== LISTED RECORDS ==
:::::

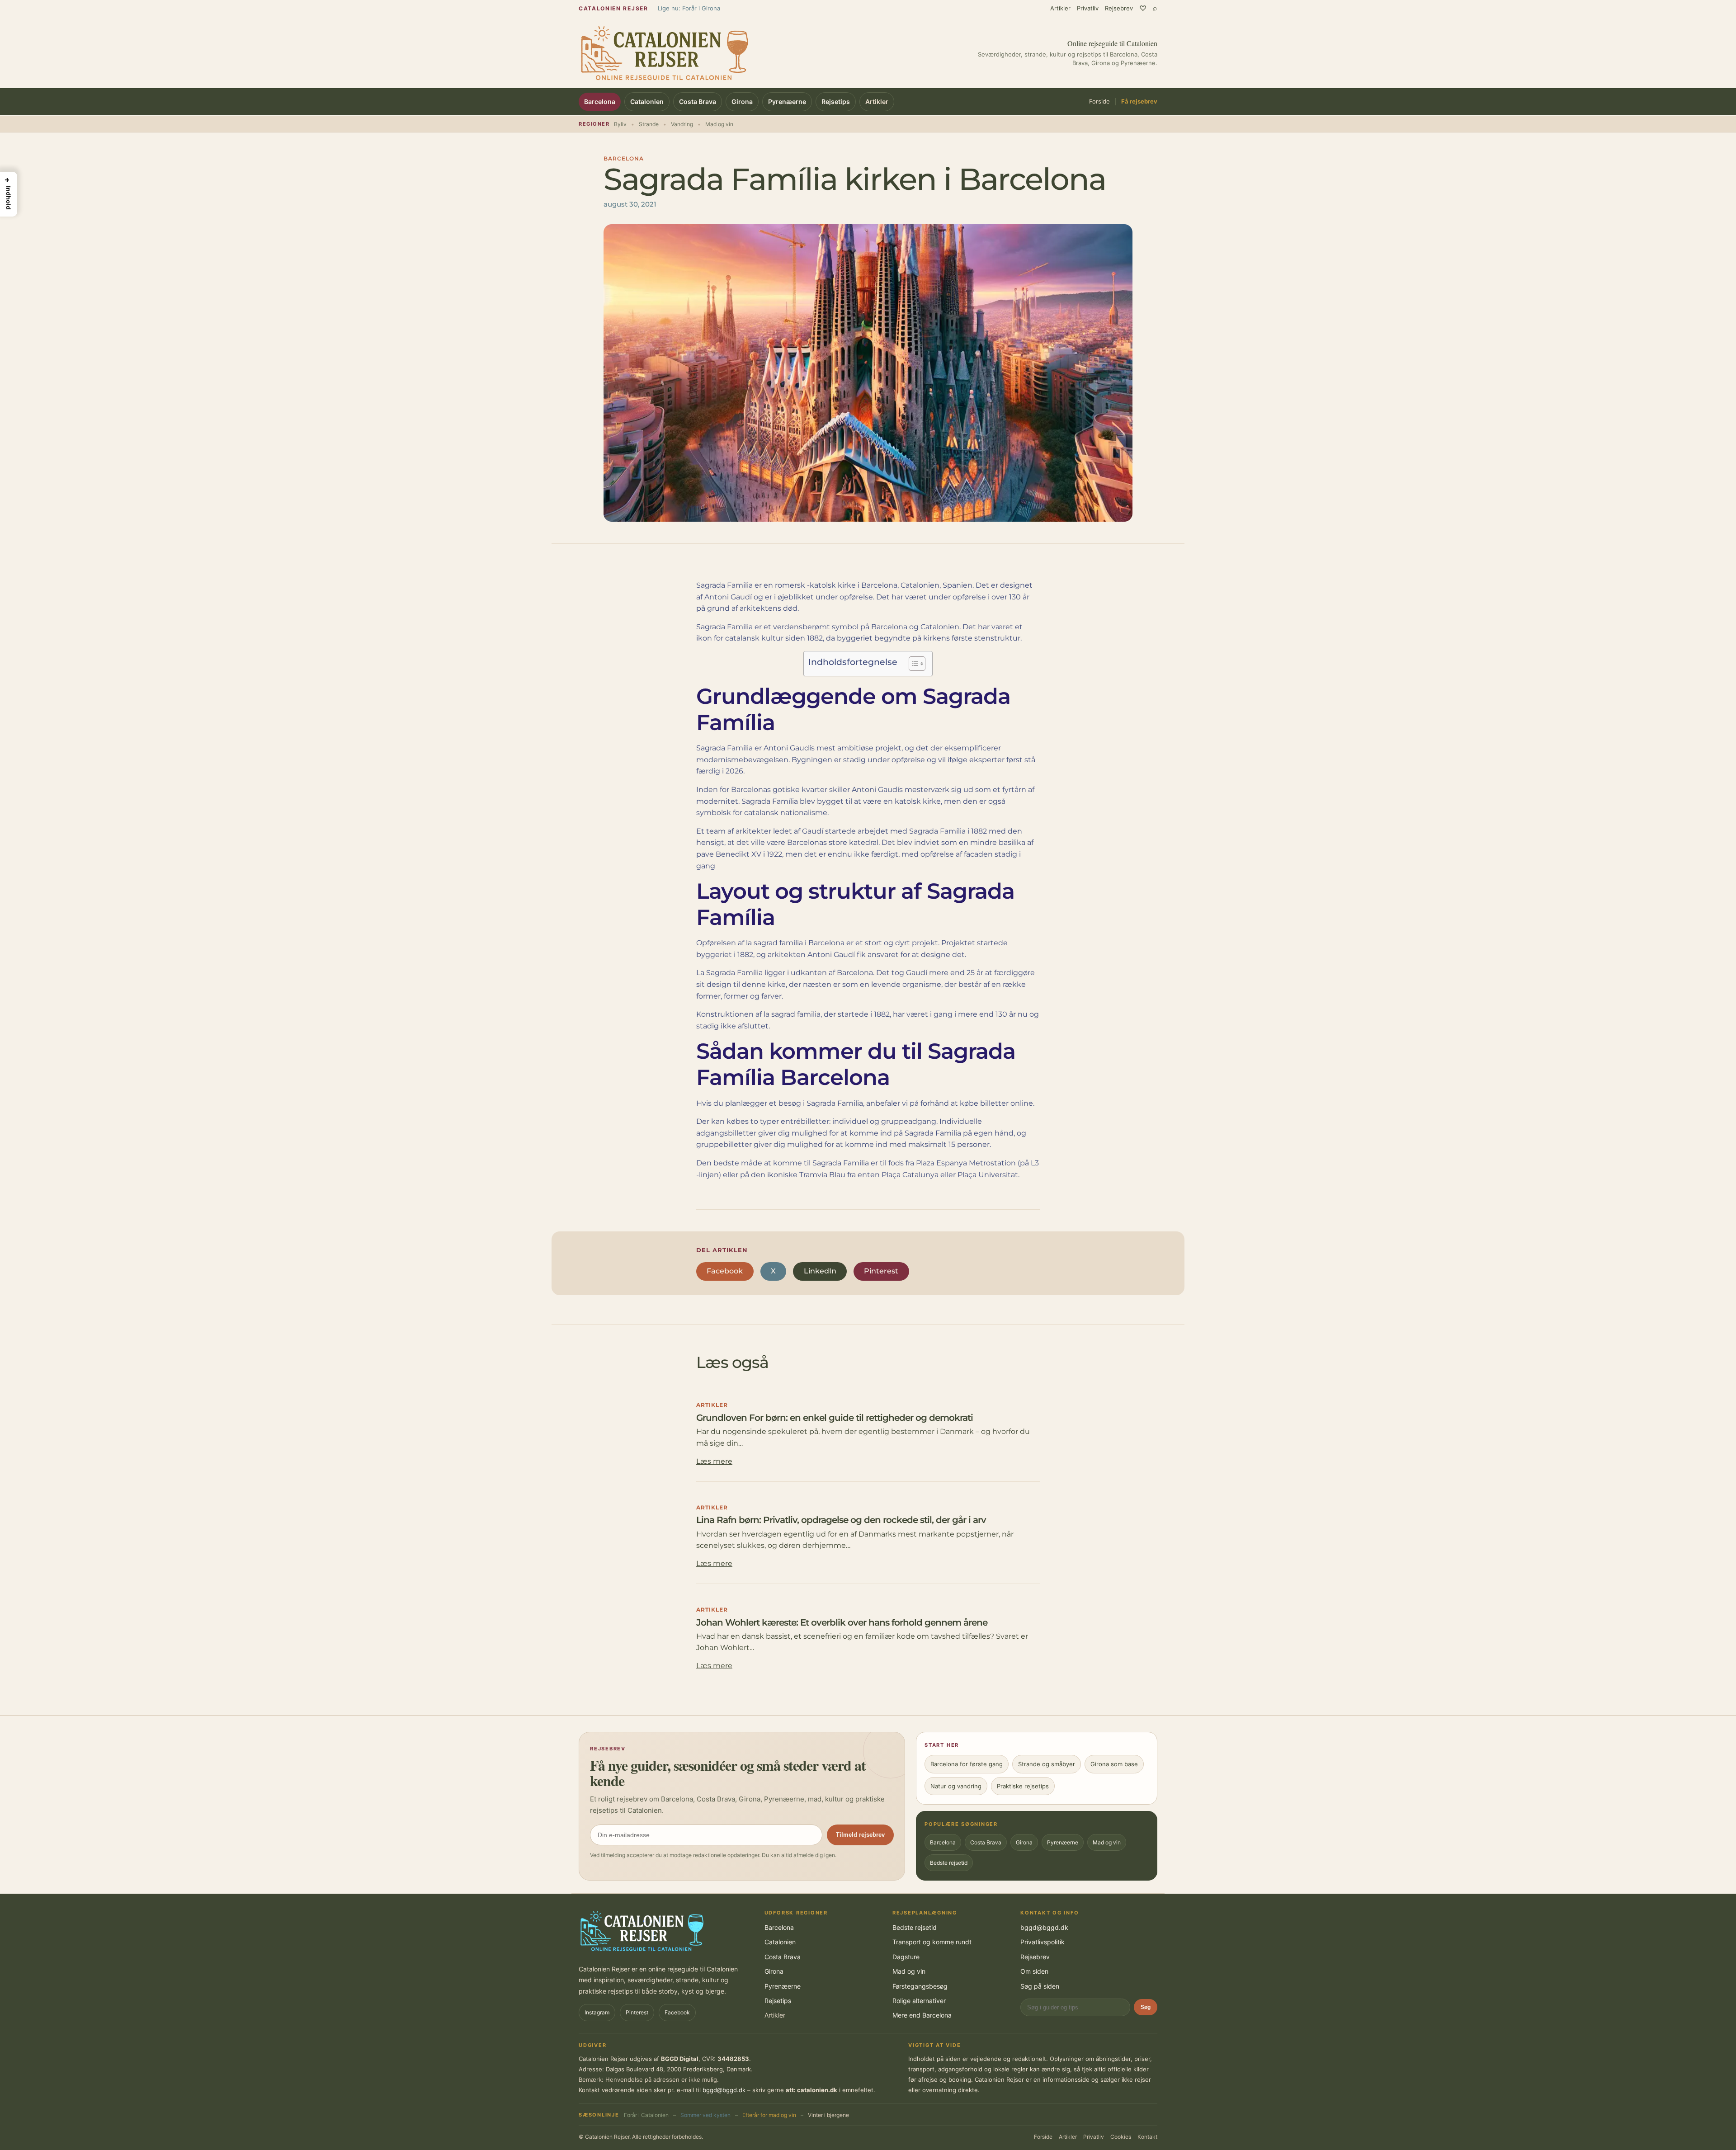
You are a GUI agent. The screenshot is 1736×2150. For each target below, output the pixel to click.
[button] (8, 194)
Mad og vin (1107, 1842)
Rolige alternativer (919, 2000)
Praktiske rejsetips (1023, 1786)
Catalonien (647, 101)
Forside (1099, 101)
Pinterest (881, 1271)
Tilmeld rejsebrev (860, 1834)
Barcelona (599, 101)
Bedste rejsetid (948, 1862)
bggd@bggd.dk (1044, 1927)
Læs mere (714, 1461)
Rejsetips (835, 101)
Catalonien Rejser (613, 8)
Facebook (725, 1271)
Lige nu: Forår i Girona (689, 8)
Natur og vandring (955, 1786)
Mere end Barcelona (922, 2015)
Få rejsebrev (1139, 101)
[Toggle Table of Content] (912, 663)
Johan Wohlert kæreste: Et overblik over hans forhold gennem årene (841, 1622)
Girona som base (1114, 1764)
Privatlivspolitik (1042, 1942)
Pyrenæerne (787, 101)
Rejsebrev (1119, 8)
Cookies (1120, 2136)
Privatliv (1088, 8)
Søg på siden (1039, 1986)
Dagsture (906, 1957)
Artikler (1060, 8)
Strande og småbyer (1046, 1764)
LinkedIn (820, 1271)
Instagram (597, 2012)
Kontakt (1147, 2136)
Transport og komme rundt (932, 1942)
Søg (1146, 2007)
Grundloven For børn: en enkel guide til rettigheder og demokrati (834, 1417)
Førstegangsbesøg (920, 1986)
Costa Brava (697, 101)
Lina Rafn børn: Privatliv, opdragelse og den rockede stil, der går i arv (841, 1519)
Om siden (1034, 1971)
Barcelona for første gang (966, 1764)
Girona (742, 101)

:::::

== EXERCISE AIM ==
Your answer must be an exact copy of the records, with no pictures in it.

== TASK RESULT ==
You are a GUI agent. The screenshot is 1736×2150. For each target below, output the pixel to click.
[button] (8, 194)
Mad og vin (1107, 1842)
Rolige alternativer (919, 2000)
Praktiske rejsetips (1023, 1786)
Catalonien (647, 101)
Forside (1099, 101)
Pinterest (881, 1271)
Tilmeld rejsebrev (860, 1834)
Barcelona (599, 101)
Bedste rejsetid (948, 1862)
bggd@bggd.dk (1044, 1927)
Læs mere (714, 1461)
Rejsetips (835, 101)
Catalonien Rejser (613, 8)
Facebook (725, 1271)
Lige nu: Forår i Girona (689, 8)
Natur og vandring (955, 1786)
Mere end Barcelona (922, 2015)
Få rejsebrev (1139, 101)
[Toggle Table of Content] (912, 663)
Johan Wohlert kæreste: Et overblik over hans forhold gennem årene (841, 1622)
Girona som base (1114, 1764)
Privatlivspolitik (1042, 1942)
Pyrenæerne (787, 101)
Rejsebrev (1119, 8)
Cookies (1120, 2136)
Privatliv (1088, 8)
Søg på siden (1039, 1986)
Dagsture (906, 1957)
Artikler (1060, 8)
Strande og småbyer (1046, 1764)
LinkedIn (820, 1271)
Instagram (597, 2012)
Kontakt (1147, 2136)
Transport og komme rundt (932, 1942)
Søg (1146, 2007)
Grundloven For børn: en enkel guide til rettigheder og demokrati (834, 1417)
Førstegangsbesøg (920, 1986)
Costa Brava (697, 101)
Lina Rafn børn: Privatliv, opdragelse og den rockede stil, der går i arv (841, 1519)
Om siden (1034, 1971)
Barcelona for første gang (966, 1764)
Girona (742, 101)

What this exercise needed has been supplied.